Toplantının Kalbinde Neler Vardı?
Toplantının kalbinde tokenize menkul kıymetler vardı. Yani hisse senedi gibi geleneksel araçların dijital temsilleri. Ancak teknolojiyle hukuk aynı dili konuşamayınca bu yeni ürünlerin piyasaya çıkışı için önce bir tercümana ihtiyaç vardı. Sonra da yeni kurallara ihtiyaç vardı. Ondo’nun hukuk danışmanları Davis Polk & Wardwell işte tam bu noktada devreye girdi.

Sunum masasında kayıt yükümlülükleri, aracı kurum sorumlulukları ve piyasa yapısı kuralları birer birer açıldı. SEC yetkilileriyle yapılan görüşmede tokenların Amerika’daki şirket yasalarıyla nasıl örtüştüğü de masaya yatırıldı. Çünkü mesele sadece yatırımcıya token sunmak değildi. Aynı zamanda onu hukuken koruyabilmekti.
Token’lar Artık Finansın Ta Kendisi
Peki, Ondo yalnızca fikir mi satıyor? Hayır. Şirket halihazırda 1 milyar dolardan fazla varlığı tokenleştirmiş durumda. Bu rakam 6.15 milyar dolarlık tüm tokenize Hazine bonosu piyasasının %16.4’üne tekabül ediyor. Küçümsenecek gibi değil.
En bilinen ürünlerinden biri olan Ondo Short-Term US Government Bond Fund (OUSG) kısa vadeli ABD Hazine bonolarını tokenleştirerek yatırımcılara sunuyor. Bu fon BlackRock’ın desteklediği BUIDL ile teminatlandırılmış durumda. Bir diğer ürün olan USDY ise banka mevduatları ve kısa vadeli tahvillerle destekleniyor. Özellikle ABD dışındaki yatırımcıları hedefliyor.

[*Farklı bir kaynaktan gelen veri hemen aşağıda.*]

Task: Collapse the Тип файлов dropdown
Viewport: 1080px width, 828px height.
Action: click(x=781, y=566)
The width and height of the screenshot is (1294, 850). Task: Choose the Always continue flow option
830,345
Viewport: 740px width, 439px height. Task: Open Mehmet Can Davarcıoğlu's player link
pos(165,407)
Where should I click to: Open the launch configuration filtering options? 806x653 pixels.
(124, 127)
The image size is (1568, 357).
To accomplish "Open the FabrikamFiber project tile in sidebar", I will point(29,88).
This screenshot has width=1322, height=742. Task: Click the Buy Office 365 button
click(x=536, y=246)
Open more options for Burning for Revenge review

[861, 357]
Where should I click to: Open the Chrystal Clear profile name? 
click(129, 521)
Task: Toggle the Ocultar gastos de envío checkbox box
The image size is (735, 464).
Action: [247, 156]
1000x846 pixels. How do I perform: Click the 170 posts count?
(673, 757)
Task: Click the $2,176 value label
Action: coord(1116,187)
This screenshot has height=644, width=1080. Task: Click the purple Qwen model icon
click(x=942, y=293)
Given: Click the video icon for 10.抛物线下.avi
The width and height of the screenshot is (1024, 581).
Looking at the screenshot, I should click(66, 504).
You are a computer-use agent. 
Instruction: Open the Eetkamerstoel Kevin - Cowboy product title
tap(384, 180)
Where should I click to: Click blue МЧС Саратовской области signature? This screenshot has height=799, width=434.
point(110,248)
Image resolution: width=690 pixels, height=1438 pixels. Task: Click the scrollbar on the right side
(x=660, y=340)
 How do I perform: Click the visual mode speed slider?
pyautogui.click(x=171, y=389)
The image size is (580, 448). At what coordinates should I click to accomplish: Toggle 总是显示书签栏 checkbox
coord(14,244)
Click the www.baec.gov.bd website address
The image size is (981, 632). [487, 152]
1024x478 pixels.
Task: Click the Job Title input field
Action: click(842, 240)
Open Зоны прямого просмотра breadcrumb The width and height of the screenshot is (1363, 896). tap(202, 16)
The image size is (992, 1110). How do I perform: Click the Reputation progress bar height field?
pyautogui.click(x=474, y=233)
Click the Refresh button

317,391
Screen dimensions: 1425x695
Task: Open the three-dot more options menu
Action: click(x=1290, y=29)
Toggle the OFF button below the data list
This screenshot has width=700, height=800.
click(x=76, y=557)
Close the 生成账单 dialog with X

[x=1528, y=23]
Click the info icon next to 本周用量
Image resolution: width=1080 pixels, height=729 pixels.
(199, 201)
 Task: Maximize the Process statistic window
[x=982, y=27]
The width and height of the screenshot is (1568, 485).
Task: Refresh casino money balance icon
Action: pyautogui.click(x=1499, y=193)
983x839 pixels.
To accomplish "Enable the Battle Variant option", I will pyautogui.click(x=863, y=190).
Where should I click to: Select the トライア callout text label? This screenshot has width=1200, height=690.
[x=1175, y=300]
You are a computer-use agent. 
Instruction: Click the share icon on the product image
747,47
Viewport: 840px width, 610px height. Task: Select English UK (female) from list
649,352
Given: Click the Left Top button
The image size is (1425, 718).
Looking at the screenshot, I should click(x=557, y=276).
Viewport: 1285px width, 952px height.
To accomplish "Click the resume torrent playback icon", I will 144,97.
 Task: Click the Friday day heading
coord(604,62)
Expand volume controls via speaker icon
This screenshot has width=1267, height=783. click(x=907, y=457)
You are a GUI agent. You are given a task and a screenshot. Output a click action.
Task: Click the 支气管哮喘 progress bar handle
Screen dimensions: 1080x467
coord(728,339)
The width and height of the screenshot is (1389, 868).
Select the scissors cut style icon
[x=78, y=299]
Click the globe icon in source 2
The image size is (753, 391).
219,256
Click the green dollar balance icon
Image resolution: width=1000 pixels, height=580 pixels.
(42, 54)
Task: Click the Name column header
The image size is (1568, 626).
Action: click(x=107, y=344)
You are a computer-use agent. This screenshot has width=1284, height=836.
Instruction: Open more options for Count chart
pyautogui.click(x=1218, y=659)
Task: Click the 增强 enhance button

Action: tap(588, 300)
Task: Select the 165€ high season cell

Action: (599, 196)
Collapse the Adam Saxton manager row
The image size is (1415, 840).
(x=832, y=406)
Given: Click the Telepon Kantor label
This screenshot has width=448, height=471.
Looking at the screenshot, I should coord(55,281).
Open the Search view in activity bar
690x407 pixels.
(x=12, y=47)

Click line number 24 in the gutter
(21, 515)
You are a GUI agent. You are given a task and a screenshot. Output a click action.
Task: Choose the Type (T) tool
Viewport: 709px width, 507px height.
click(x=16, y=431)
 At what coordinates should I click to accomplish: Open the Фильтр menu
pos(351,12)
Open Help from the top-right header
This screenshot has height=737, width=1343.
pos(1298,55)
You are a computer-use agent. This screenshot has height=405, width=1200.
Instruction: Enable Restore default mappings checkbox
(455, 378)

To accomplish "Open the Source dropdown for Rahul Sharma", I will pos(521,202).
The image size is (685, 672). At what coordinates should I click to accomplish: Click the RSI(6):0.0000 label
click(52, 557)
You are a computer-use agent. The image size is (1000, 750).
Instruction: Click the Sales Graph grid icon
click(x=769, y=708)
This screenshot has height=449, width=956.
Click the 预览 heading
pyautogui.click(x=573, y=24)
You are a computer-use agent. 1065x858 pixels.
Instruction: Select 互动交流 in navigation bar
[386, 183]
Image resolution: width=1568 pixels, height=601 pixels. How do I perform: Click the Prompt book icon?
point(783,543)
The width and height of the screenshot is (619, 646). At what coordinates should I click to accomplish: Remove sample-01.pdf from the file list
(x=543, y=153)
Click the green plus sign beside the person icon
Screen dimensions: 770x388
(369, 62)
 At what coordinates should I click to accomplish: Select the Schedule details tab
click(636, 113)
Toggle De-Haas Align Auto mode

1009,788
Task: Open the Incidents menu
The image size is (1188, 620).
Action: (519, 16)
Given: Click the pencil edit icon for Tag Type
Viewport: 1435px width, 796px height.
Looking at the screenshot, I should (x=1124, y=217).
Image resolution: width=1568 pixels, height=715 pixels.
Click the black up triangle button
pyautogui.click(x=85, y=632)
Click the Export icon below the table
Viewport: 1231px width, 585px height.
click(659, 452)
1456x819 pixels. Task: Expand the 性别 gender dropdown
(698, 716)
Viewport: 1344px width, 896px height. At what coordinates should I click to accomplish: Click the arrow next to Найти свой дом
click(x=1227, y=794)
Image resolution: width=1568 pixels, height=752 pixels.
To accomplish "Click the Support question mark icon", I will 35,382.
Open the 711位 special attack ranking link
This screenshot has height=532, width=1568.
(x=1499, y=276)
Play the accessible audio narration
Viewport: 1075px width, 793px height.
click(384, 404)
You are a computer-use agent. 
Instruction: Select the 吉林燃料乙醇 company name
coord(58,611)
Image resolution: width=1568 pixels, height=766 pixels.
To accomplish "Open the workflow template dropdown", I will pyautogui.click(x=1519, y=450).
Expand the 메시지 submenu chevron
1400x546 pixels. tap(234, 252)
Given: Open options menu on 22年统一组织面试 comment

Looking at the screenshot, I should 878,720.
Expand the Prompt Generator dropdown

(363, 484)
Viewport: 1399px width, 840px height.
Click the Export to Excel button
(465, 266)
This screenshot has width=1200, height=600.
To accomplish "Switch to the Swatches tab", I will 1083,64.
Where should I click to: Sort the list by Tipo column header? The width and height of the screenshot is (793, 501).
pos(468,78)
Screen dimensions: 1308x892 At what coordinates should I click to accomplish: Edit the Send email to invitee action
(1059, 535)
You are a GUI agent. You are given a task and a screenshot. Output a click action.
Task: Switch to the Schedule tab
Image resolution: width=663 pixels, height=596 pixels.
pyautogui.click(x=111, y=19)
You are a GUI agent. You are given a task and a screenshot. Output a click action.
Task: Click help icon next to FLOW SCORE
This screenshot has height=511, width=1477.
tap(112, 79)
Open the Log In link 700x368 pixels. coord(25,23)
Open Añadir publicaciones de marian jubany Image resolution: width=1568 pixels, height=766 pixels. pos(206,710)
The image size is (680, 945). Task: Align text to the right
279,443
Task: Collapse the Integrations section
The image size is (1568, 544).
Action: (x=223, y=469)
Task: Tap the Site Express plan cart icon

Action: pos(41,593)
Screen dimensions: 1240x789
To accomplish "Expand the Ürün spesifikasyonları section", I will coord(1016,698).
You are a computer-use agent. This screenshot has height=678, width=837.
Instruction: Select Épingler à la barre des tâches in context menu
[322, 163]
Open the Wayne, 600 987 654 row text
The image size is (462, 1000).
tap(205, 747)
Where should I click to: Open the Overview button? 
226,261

Geleneksel finansın dolambaçlı yollarından sıkılan yatırımcılar için tokenlar doğrudan bir kaçış rotası artık. Aracıya ihtiyaç yok. Sınıra gerek yok. Sıraya ise hiç gerek yok. Getiri dolarla, erişim ise birkaç tıkla mümkün.
SEC ile Açılan Kapılar
Ocak ayında göreve gelen yeni SEC yönetimiyle birlikte diyalog kanalları daha açık hale geldi. 21 Ocak’ta kurulan Kripto Görev Gücü şimdiden 80’i aşkın toplantı yaptı. Konular yalnızca tokenize ürünlerle sınırlı kalmadı. Stake modellerinden borsa yatırım fonlarına kadar uzandı.
Biden yönetiminde sıfıra inen diyalog süreci Trump döneminde bambaşka bir yöne evrildi. Ondo’nun son görüşmesi ise bu sürecin belki de kırılma noktası. Çünkü artık taraflar birbirini anlamaya daha yakın. Bu yakınlık hem yatırımcılar hem de piyasa için yeni bir çağın kapısı anlamına geliyor.
Blockchain’in en güçlü silahının yalnızca teknoloji olmadığını vurgulamam gerek. En büyük silah şeffaflık. Ancak şeffaflığın regülasyonla sınanmadığı bir dünya da yarım kalır. Ondo’nun SEC ile gerçekleştirdiği bu masa başı mücadelesi dijital finansın taşlarını yerli yerine koyma arayışının güçlü bir işareti. Belki de bu kez kazanan herkes olacak.